I “wooped” along with Amanda and Edward when Alexis used the gloves to play two different pieces of ‘Falling’ by Angelo Badalamenti. Aka David Lynch’s compositional partner. Aka the man whose limited edition Twin Peaks soundtrack vinyl is at the top of my list.
The thing about going to see a gig in a club-type venue is the intimacy. ‘The Shock of Kontakt’ is my personal favorite track on ‘I Can Spin a Rainbow’ and I can tell you, bias aside, it was every bit as good and more in person. Amanda’s powerful voice expelled shots into my back and my heart pounded at the rise in adrenaline once she mentioned Brian Viglione (The Dresden Dolls) and the girls (and the boys) in their dresses, top hats and tiaras let out a cabaret-style, “OUAIS.” His name led us into an LPD-tinted cover of ‘Yes, Virginia…’s ‘Mrs. O’.
We felt through the disjointedness of the political climate together with further tracks from ‘I Can Spin a Rainbow’. The crowd had kissers, criers, drunk-only-on-music-ards; each one worshipping every off-color note from every on-color instrument, including the glockenspiel of which we got the first appearance of, from the whole tour.
Midway through, Amanda announced the special guest. It was a man she’d just learned of and fallen in love with. Understandably so. James Rhodes is an English classical musician whose passion for Bach, Amanda made a note of, is one of a thousand reasons he’ll keep classical music alive. If you’ve never heard of him before, I beg of you to search and especially to look into the documentary series he did for the BBC, ‘Notes from the Inside’ as well as his TED talk, ‘music and the inner self’.
James spun the tale of my favorite Greek myth, Orpheus and Eurydice as a prelude to playing us a piece from Christoph Willibald Gluck’s opera of the same name. The only time the music stopped was for Amanda to cue the sound guys in to turn up the volume, and we were all so glad they did.
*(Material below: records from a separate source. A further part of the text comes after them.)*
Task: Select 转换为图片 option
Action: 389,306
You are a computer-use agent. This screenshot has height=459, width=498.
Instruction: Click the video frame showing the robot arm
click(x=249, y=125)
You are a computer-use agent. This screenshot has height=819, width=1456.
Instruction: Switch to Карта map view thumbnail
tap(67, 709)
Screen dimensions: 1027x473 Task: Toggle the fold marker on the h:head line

For James, like Amanda — like all good musicians — the music comes from inside. Whatever cerebral blocks may be there, their art is in being able to channel what’s already there.
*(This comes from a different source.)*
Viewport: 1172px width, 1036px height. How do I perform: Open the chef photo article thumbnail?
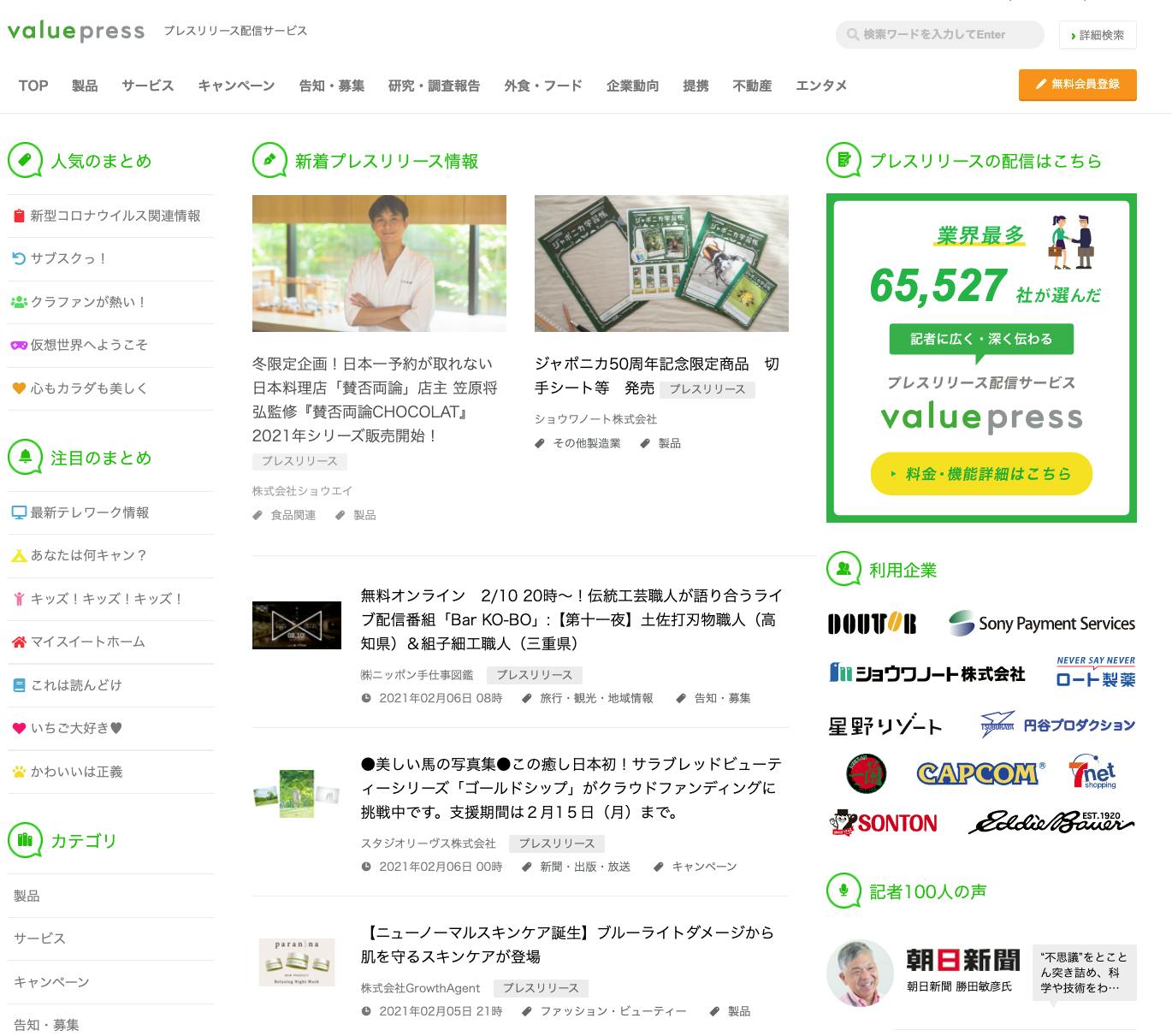(x=379, y=263)
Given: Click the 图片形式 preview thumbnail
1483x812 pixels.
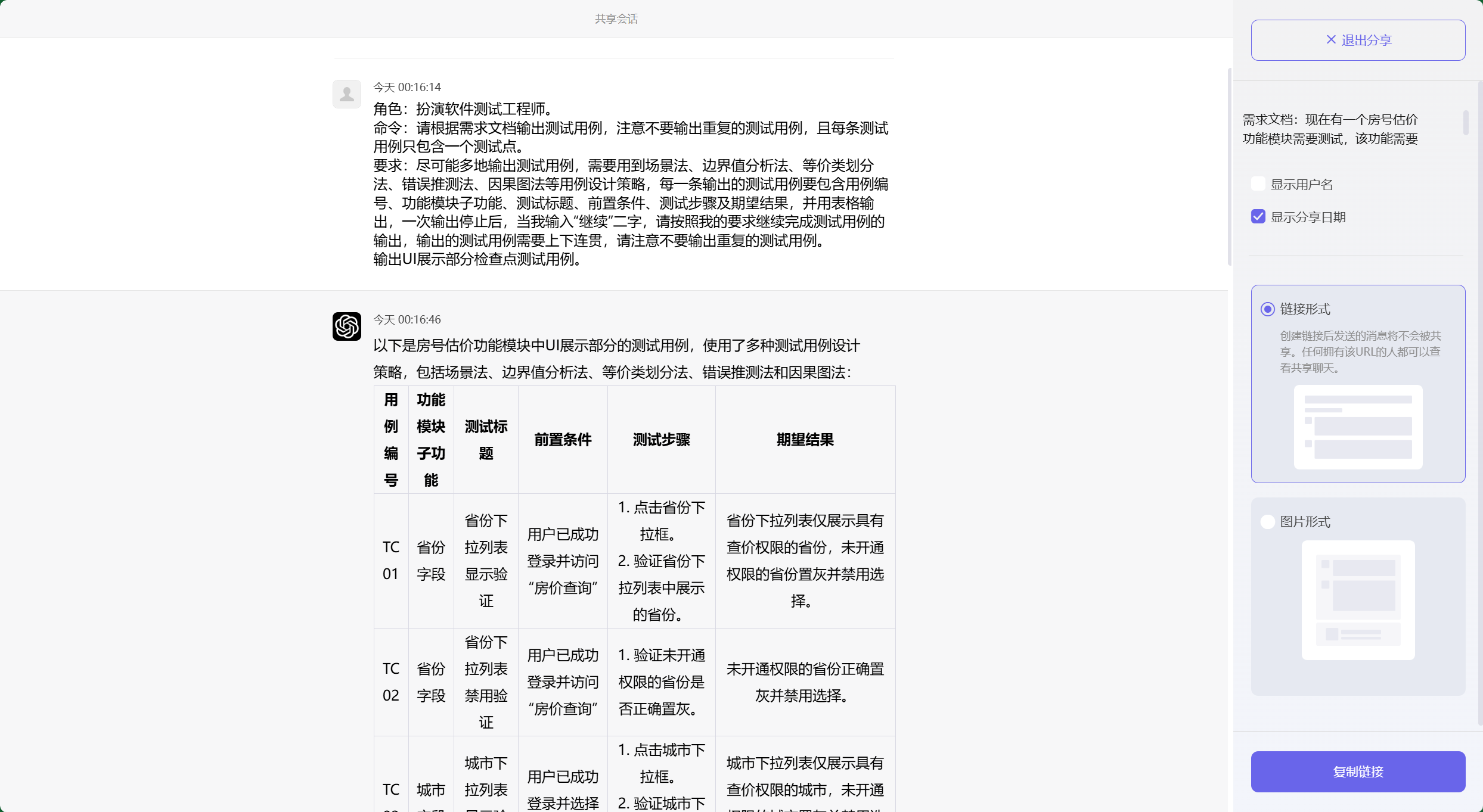Looking at the screenshot, I should (1357, 601).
We sent well wishes with the power of positive energy to Sarah, and I encourage all our readers to do the same. I felt the atmosphere change. We all did. There was no waiting around for something more. In that moment, we were all there.
After thanking James, Amanda and Edward played another few songs. A Legendary Pink Dots cover or two, a rabble-rousing singalong of ‘Machete’, all of which led to the Rainbow’s End and the encore that followed a rhythmic stampede; the English cry for more eased only by their return to the stage. Even the restless stood for it, making their way back to the dancefloor with aching feet and desperate ears for the grand finale of Dresden Dolls classic ‘Half Jack’ which is a total lament to kids of absent fathers.
The track lost nothing with the lack of percussion. The keys became them and the air was riper even than even before. Nobody likes the end of the night. We all want the final track to go on for hours and, in its cruelty, it doesn’t. It gives us the amped up feelings we’ve got at the beginning of the set when the lights go out and leaves them with us, even as the entire venue sings see Jack run along with Amanda or as the four on stage take their final bows and offer their thanks to us and the patrons, the people at home that got to tune to the webcast because you know what? We live in an artistically free time, and the combination of Amanda Palmer and Edward Ka-Spel proves we can turn our liberal dissatisfaction into magic.